The draft packet includes a clean public‑hearing draft, a code package of proposed development code amendments, map packets, and an implementation appendix. Teepel said the county’s education and outreach team reworked much of the plan text to be easier to read — a process staff called “plain talking” — and that the readability edits were applied to the narrative sections, not the policy language.

The meeting focused heavily on Chapter 2 (land use) and the question of whether the draft — or existing county code — permits large distribution warehouses and other non‑resource industrial uses on rural resource lands. Three residents who spoke during public comment warned commissioners that the draft and underlying development regulations risk allowing large online‑fulfillment centers outside urban growth areas. Rhonda Larson Kramer said development rules “permit Amazon warehouses outside UGAs,” and added, “Amazon warehouses are not a natural resource industry.” Linda Fritz and Loretta Sevinen made similar objections, urging commissioners to remove draft language they said would introduce urban‑scale industrial uses into areas meant for agriculture, forestry and mining.

County staff and several commissioners said the current code already allows certain industrial uses outside UGAs under the Rural Resource Industrial (RRI) designation if strict locational criteria and performance standards are met. Andy Defovis, interim community planning manager, and other staff explained staff drafted some Chapter 2 language to reflect those existing code provisions and to add a clustering requirement for non‑resource industrial uses. Staff said some implementation actions in the draft would require future code amendments or docket items to tighten standards. Commissioners and members of the public asked specifically about Thurston County Code 20.229 and whether an applicant could be required to demonstrate no suitable UGA land is available before siting non‑resource industrial uses in rural areas.
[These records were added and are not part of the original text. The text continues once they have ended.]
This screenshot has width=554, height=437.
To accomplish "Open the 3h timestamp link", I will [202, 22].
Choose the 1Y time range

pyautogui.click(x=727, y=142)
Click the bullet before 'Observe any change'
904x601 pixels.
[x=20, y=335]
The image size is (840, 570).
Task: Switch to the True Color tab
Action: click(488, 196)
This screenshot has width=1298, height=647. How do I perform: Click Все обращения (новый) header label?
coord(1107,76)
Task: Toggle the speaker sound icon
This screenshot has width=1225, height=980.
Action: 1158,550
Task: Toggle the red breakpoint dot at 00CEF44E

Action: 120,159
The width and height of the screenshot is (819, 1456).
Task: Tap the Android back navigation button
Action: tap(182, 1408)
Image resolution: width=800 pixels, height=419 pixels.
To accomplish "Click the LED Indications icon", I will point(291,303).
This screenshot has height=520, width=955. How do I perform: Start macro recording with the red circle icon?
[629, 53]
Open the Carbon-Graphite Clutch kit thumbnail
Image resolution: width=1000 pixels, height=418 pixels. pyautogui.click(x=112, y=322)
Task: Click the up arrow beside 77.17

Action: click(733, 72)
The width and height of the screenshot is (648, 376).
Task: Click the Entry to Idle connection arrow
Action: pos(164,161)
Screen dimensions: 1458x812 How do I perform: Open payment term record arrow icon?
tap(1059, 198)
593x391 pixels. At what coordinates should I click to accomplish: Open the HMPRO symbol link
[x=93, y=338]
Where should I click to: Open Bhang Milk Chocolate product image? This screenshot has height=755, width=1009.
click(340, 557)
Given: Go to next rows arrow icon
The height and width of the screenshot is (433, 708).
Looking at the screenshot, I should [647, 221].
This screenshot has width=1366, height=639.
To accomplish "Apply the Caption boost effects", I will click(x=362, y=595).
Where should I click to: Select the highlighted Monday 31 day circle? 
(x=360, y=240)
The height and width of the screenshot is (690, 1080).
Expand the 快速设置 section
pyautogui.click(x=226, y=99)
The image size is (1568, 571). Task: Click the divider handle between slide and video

Commissioners debated how prescriptive policy language in the comp plan should be. Several commissioners argued for stronger, more directive words such as “protect” or “require” rather than softer terms such as “encourage,” and asked staff to ensure policy intent translates into enforceable code changes where appropriate. Commissioner comments also ranged to specific regulatory tools: some suggested square‑footage caps for non‑resource industrial buildings in rural areas, others urged separating resource‑support industries (like timber or ag supply) from high‑intensity uses such as large distribution warehouses and data centers.

Teepel outlined the immediate schedule: staff expect to publish the draft SEIS for a 45‑day comment period next week, and the Planning Commission set time for continued review at the Feb. 19 meeting and again on March 5. Staff proposed two tentative public‑hearing dates for the Planning Commission — March 19 (a weekday evening) or March 22 (a Saturday) — and asked commissioners whether to hold a single omnibus hearing or split hearings by chapter or topic to allow focused public comment. Commissioners discussed splitting hearings, staggering chapter hearings, and holding one weekend and one weekday hearing to broaden public participation.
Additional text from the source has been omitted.